In a study conducted by Wu B on Chinese elderly in 2007, it was observed that only 3.4% of the rural elderly had a dental visit in the past one year [25]. Though the present study did not seek information regarding dental visits within the previous year, the low utilization of oral health services allowed comparison between these two studies. As reported by Clemencia M. Vargas et al., dental visits among elderly Americans was high with more than 50 percent of the non-institutionalised elderly aged 65 and above visiting a dentist in the previous year [10]. Similarly, about 46.5% of the Brazilian elderly (aged 65-74) had had a dental appointment in the last two years and 27.8% of the sample had used the services within the preceding year as reported by Cláudia de Oliveira Ferreira in 2013 which is way higher than that observed in the present study, especially in view of the fact that the current study sought information on dental visits anytime in the past but not just past year visits [26]. It is also important to identify that the study area has a very close access to oral health services provided by a teaching based dental institution which might have increased the utilization among the study subjects. It is our inference that the overall rate of oral health services utilization among rural elderly could be lower than that reported in the present study.
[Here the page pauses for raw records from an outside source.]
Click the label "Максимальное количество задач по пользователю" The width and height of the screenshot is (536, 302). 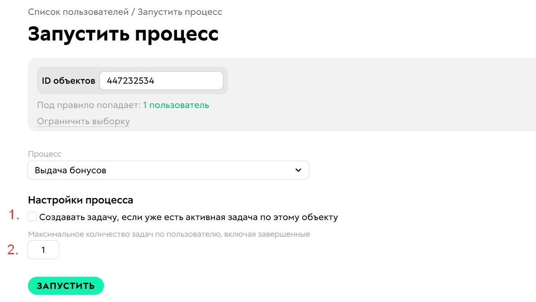(169, 234)
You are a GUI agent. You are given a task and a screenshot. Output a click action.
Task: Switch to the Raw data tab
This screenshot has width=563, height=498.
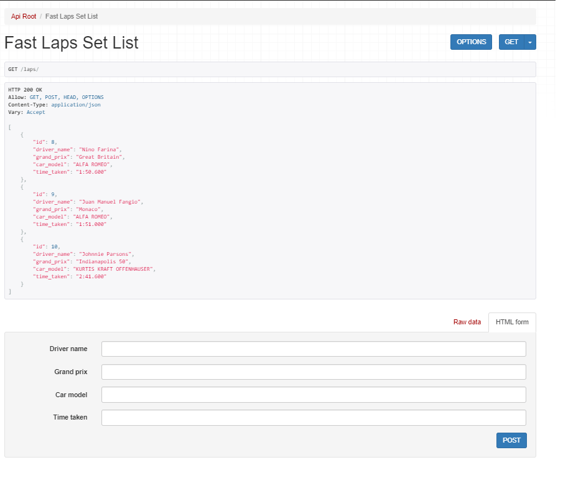pyautogui.click(x=467, y=322)
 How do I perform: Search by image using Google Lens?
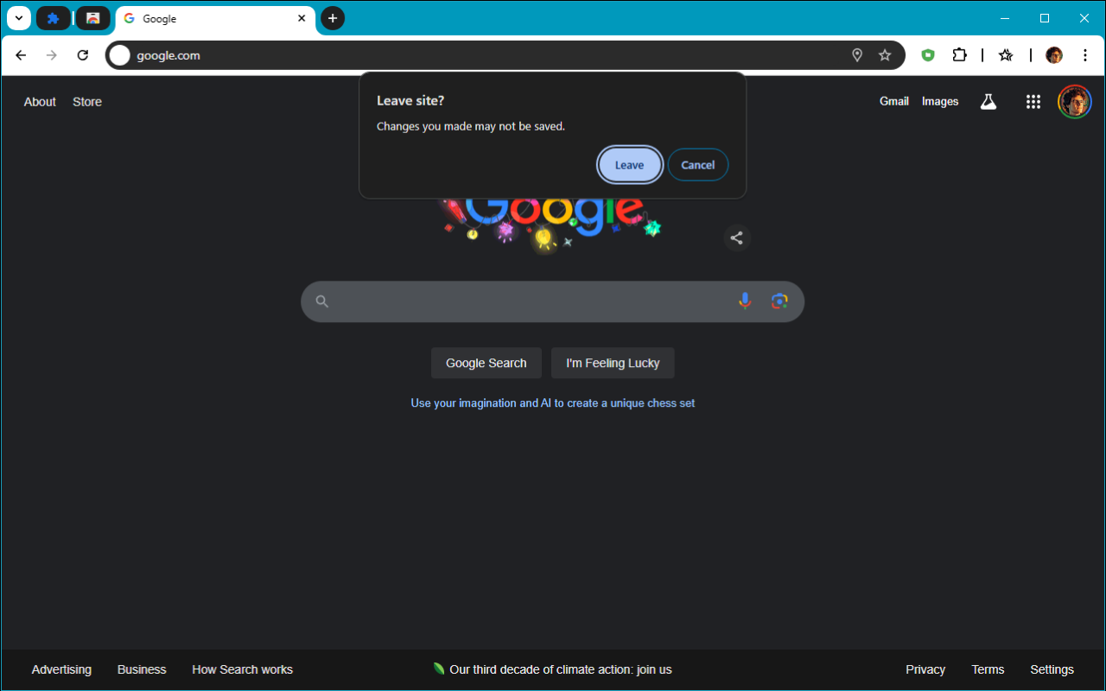[779, 301]
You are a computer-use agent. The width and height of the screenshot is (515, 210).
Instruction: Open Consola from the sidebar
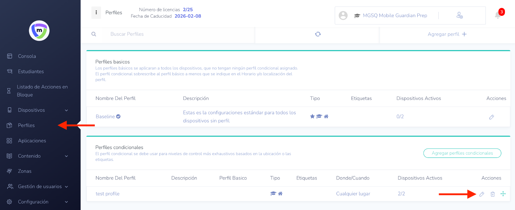pyautogui.click(x=27, y=56)
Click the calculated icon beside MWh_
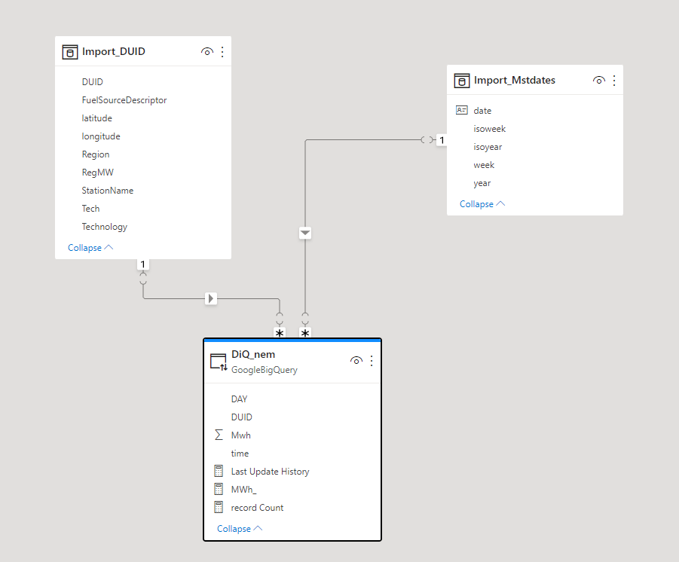This screenshot has height=562, width=679. [x=219, y=489]
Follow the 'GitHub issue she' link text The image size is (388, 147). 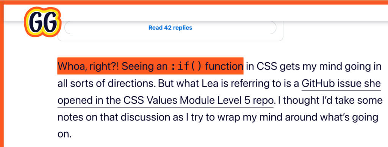tap(341, 84)
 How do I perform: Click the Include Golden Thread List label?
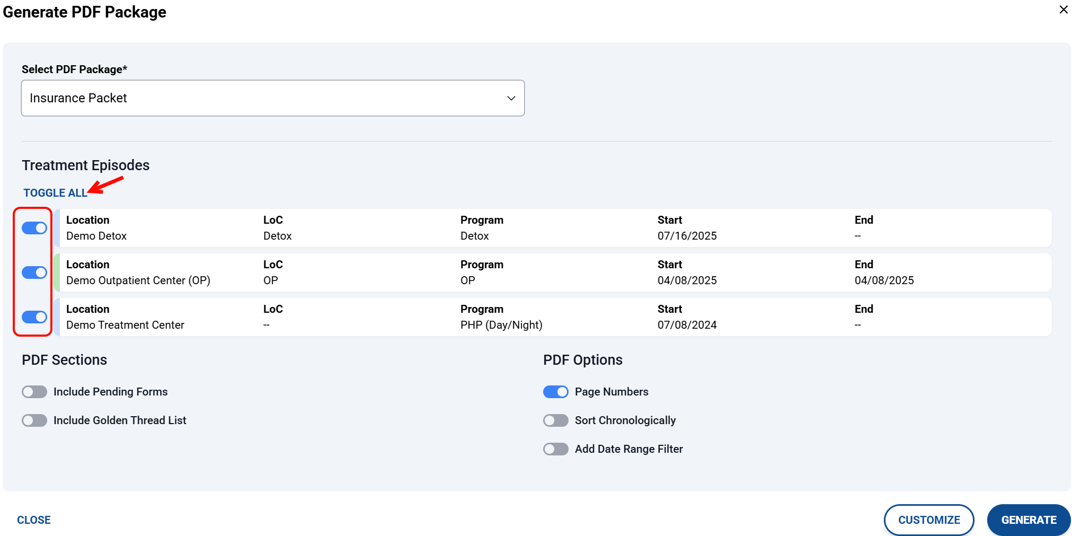click(x=120, y=420)
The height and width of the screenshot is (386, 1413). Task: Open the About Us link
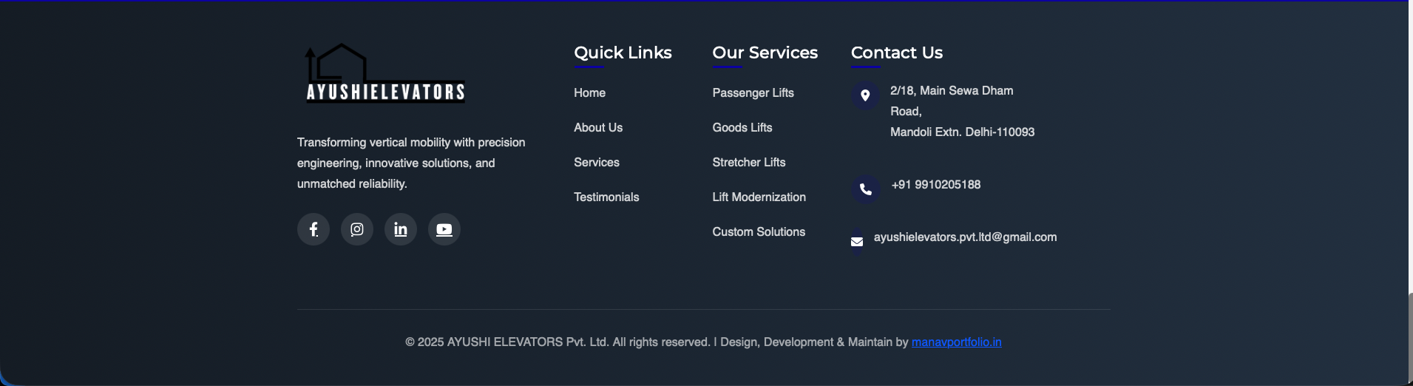click(x=598, y=127)
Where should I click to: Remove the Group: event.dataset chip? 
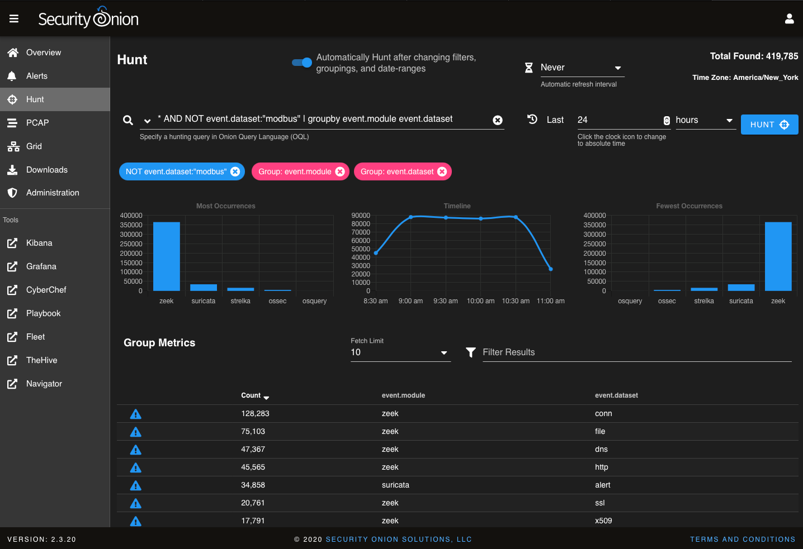442,171
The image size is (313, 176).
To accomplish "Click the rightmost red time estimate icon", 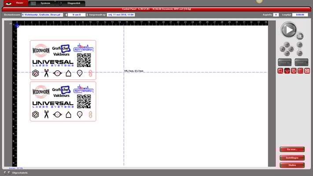I will 307,71.

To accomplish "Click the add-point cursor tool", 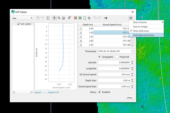I will [69, 18].
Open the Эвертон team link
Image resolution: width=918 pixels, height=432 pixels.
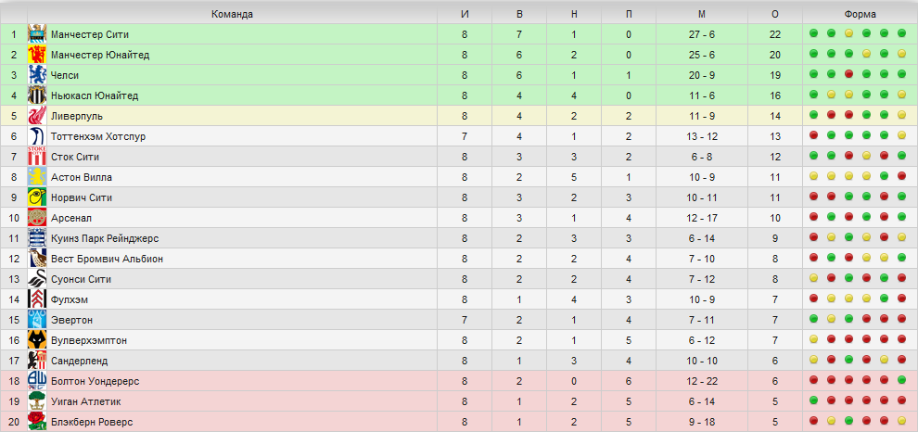(71, 320)
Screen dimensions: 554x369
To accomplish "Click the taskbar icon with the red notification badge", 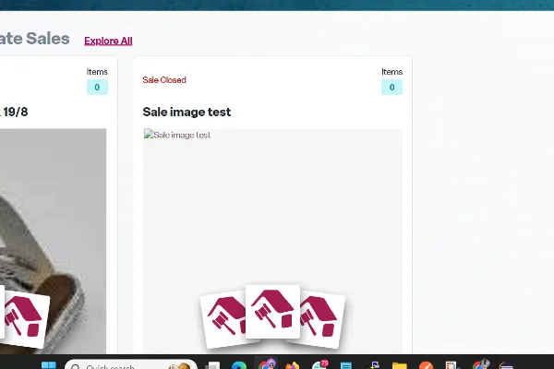I will tap(320, 366).
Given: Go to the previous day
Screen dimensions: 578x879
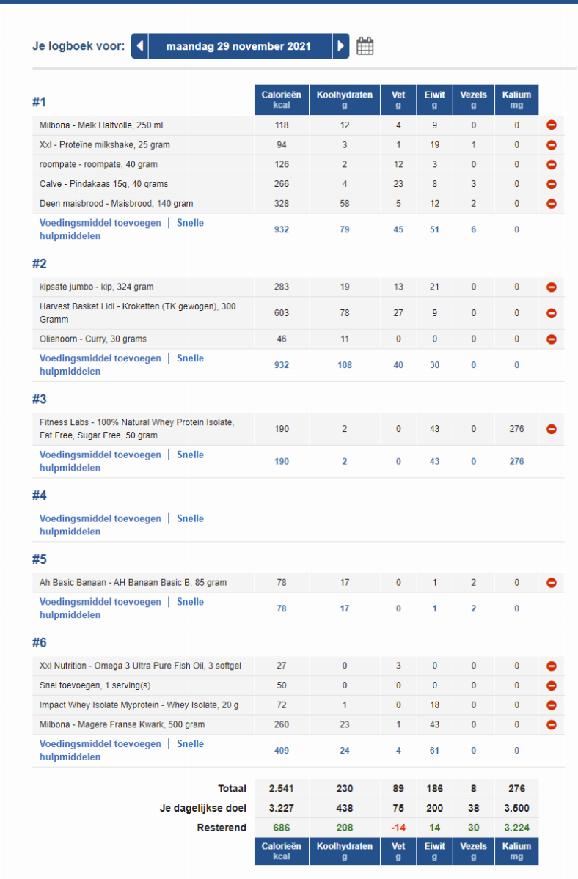Looking at the screenshot, I should 140,46.
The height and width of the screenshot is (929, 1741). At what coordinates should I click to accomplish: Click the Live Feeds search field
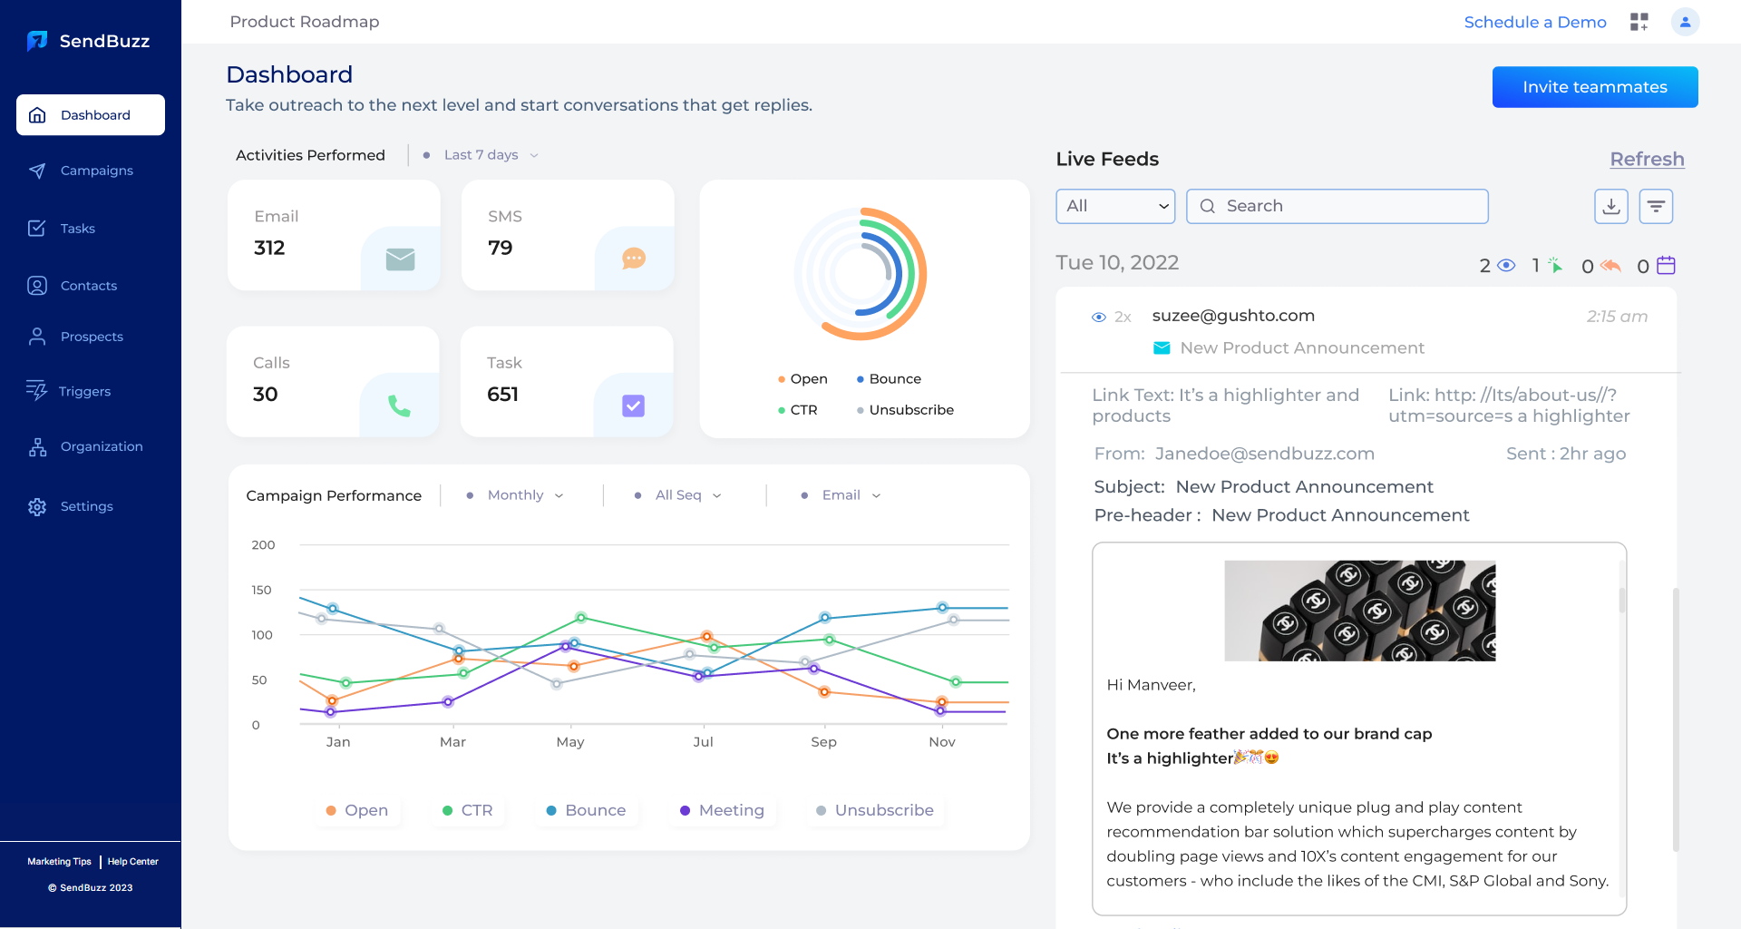pyautogui.click(x=1337, y=207)
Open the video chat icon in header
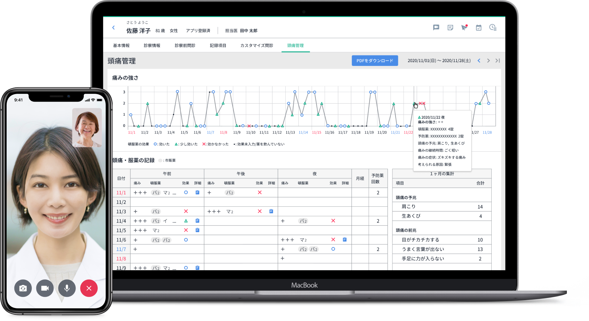 tap(436, 27)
No significant differences in utilisation of dental services were found between participants from different age groups, gender and different socio-economic statuses. These results are not in accordance with the study done by Cláudia de Oliveira Ferreira in 2013 on Brazialian elderly where significant differences were found in utilisation of dental services based on the socio-economic status of the study population [26]. However, there was no difference in utilisation based on gender in this study. There was no significant association between level of education and utilization of oral health services in this study which is not in accordance with a study conducted by Roberts-Thomson K et al., in 1995 in Australia, where participants who continued their education beyond sixteen years of age were 1.85 times more likely to have visited a dentist in the past year than those who had never attended school or had quit at age 15 [27].

Edentulism affects the quality of life of the individuals in a multitude of ways [28]. As could be anticipated, lack of required dental care leads to the eventuality of edentulism. There could be many reasons for not seeking required care, one of which could be not realizing the requirement of care itself. Petersen and Yamamoto highlighted in their report on approach on global oral health that developing countries have a dearth of epidemiological data regarding tooth loss at old age [3]. They further underscored that there exist numerous barriers for access to oral health services in developing countries and often times pain, discomfort and non availability of dental materials were the reasons for extraction of teeth.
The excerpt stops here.